Clinical trials, pharmacovigilance and verification are just some of the fields of action where pharmaceutical companies actively work to guarantee the well-being of people in their relationship with medicines.
Source: www.consalud.es
The increased complexity in healthcare and the constant and improved evolution of personalized treatments have made it necessary for all the agents that make up the health sector to focus on patient safety, with the aim of preventing and reducing risks, errors and potential damages that people may suffer during the provision of health care.
Patient safety is essential to provide quality essential health services. In fact, there is a clear consensus that quality health services around the world must be effective, safe and people-centered.

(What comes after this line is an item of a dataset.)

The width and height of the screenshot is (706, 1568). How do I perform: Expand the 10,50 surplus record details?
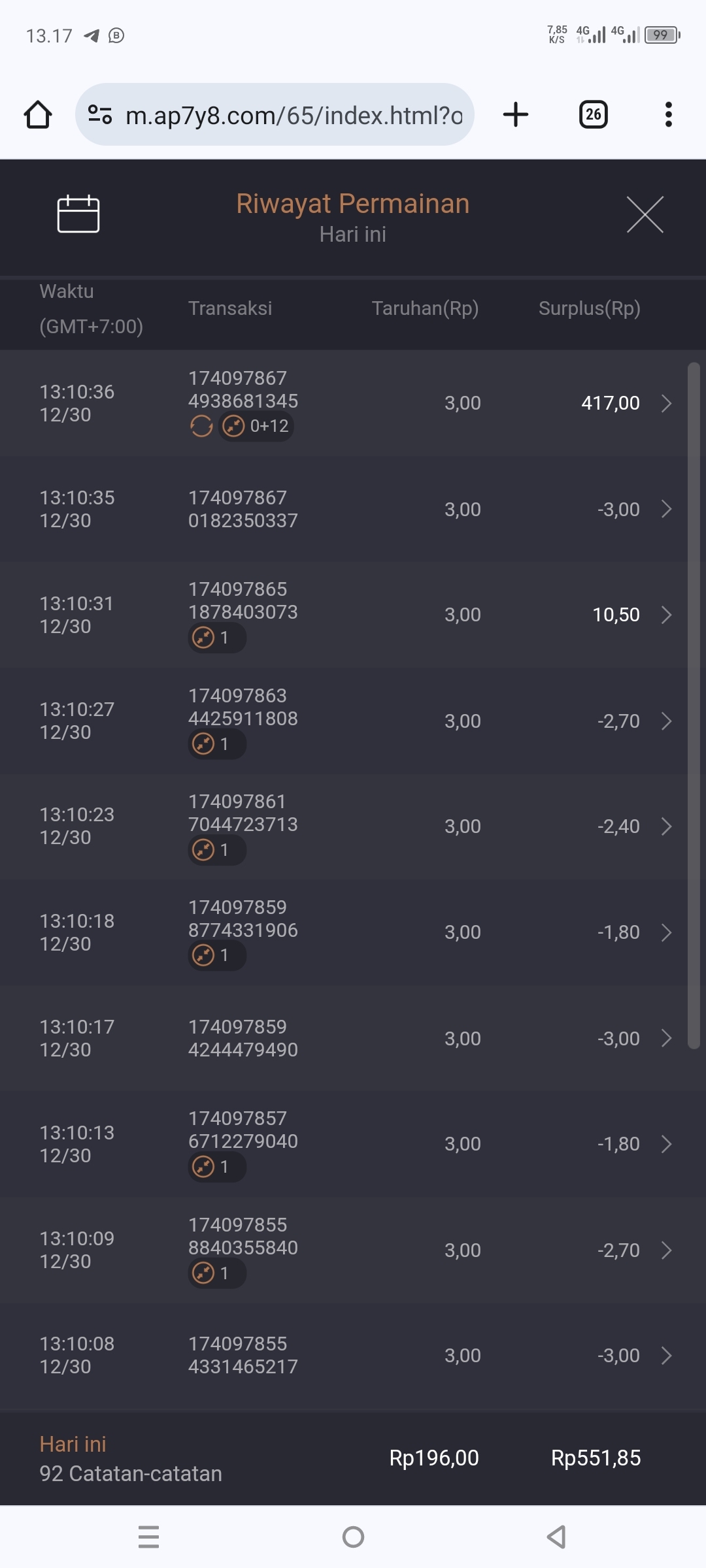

For this reason, the World Health Organization (WHO) decided last year to dedicate a day to awareness of patient safety: September 17.
The use of medicines, as well as infections related to health care, diagnostic errors or surgical complications, has been considered as one of the fields of action where there is room for improvement and surveillance plans must be strengthened to avoid unnecessary damage to the patients.
The use of medicines, as well as infections related to health care, diagnostic errors or surgical complications, has been considered one of the fields of action where there is room for improvement
In this sense, the pharmaceutical industry has been committed for years to patient safety in all areas that have to do with research, development, manufacture, marketing and proper use of medicines.
Thus, safety in the research process is fully guaranteed by an ethical and legal framework in both the European and national environment, with Directive 2001/20 / EC and RD 1090/2015, the Declaration of Helsinki on medical research in human beings, the International Guide to Good Clinical Practice or the Global Vaccine Safety Initiative (GVSI).
This regulatory framework allows the participation of healthy and sick people in any of the phases that comprise clinical trials to prove the safety and efficacy of drugs have all the guarantees and that pharmacological research is a solid and reliable process.
One of the evidence that best supports this reality is found today in the race undertaken by industry, governments and research centers to find a pharmacological solution to the SARS-CoV-2 pandemic, which is significantly reducing the times of R&D process of potential vaccines and treatments. Today it can be said that the safety of the research is not being compromised and, in no case, will the urgency to find an effective vaccine or drug against the coronavirus prevail over the safety of the people.
Nine pharmaceutical companies, leaders in vaccine research and manufacturing, stated this just a week ago through a joint manifesto in which they committed to developing vaccines in accordance with “ethical standards and sound scientific principles” that have always been characterized the research of these drugs. “The safety and efficacy of vaccines, including any potential vaccine for Covid-19, is reviewed and determined by expert regulatory agencies around the world (…). They will only be submitted for approval or authorization for emergency use when their safety and efficacy are demonstrated through a phase 3 clinical study that is designed and conducted to meet the requirements of expert regulatory authorities, ”the statement said.
According to the WHO, greater patient involvement is essential for safer health care, so, “if done right, it can reduce the burden of harm on delivery by up to 15%, saving billions of dollars every year”. In Spain, Farmaindustria has promoted this same year, in the hands of patient organizations and pharmaceutical companies, a guide of recommendations to strengthen the participation of patients in the research process, in order to provide it with even more security from the knowledge and transparency all along the way.
Likewise, the pharmaceutical industry works with one of the highest quality standards in the manufacture and production of medicines of all industrial sectors, being able to detect any possible errors or contamination in batches in short periods of time and withdrawing the product before that it reaches the market on many occasions.
In terms of patient safety, it is also worth highlighting the active role that pharmaceutical companies have in pharmacovigilance, which has been reinforced in recent years with the update in 2010 of the European Directive on the matter, as well as with the RD 577/2013. To both standards is added the guide to good practices in pharmacovigilance for the pharmaceutical industry, which includes an exhaustive control of possible adverse drug reactions, the periodic review of scientific evidence or immediate communication to the health authorities of any change in the benefit-risk balance of the drug, among many other control measures.
Finally, the innovative pharmaceutical sector is also committed to patient safety once the drug is placed on the market through the anti-counterfeiting system, a European legislative initiative that in Spain is managed through the Spanish Drug Verification System (SEVeM) , in which pharmaceutical companies, distribution and pharmaceutical associations collaborate. The entry into force of the regulation reached its first year of life last February and its ultimate goal is to further increase surveillance within the drug supply chain.
Patient safety is the main thing at this time and we believe it at Distefar. The pharmaceutical industry has always had this very present and at times like the ones we are going through, this security increases.